Political parties play a number of critical functions and provide unrivaled mechanisms for political organization and representation. Parties are frequently criticized for either fostering partisanship and providing a forum for ideologues or, conversely, for lacking coherent vision. These criticisms both ring true, but in isolation provide only a partial understanding of the roles and evolution of the Texas party system.
The struggle between moderates and more ideologically driven members provides part of the dynamism that helps parties evolve over time and maintain their central role in the state's political system. Whatever the criticisms leveled at them, political parties provide a critical mechanism for citizens of varying interests and means to associate with others, to pool their resources and to attempt to influence institutions at all levels of government. Throughout the history of the Lone Star State, diverse interests (and coalitions of interests) have used political parties as vehicles for participating in politics and influencing government.
The pattern of successive party systems in Texas closely resembles that seen in other states of the old Confederacy, except with a healthy dollop of uniquely Texas flavoring. A Democratic Party long ruled by moderates and conservatives succeeded in stunting what seemed like the natural growth of a successful Republican Party until the 1990s. Since then, various forces have contributed to the growth of the Republicans, and eventually, to a remixing of the core membership of each party.
Most recently, the state has seen the development of a dominant Republican Party that doesn't (yet) hold quite the stranglehold the Democrats enjoyed through most of the twentieth century. The Republican Party has certainly benefited from the defection of former Democrats, the influx of Republicans and independents from out of state, and organizational difficulties in the Democratic Party. As a result, Republican officeholders dominate state government, and Democrats find themselves reduced, for the present, to the status of an embattled minority party seeking to reestablish themselves among their voting and financial constituencies.

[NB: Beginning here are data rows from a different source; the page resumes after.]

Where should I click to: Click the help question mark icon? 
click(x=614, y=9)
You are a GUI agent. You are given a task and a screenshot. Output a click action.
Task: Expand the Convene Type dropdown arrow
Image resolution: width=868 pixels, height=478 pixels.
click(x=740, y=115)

Is this newfound Republican dominance just the beginning of a new durable party system, or are we in a state of transition in which the terms of political competition are still in flux? If it is a new party system, just how durable will it be? At the moment, it seems that Republican dominance of state government will continue for a number of years; however, the pace of social and economic change in the state has accelerated considerably from the time when moderate and conservative Democrats could count on a stable base of support. Consequently, Republican dominance is unlikely to have the lifespan of the century-long Democratic hegemony.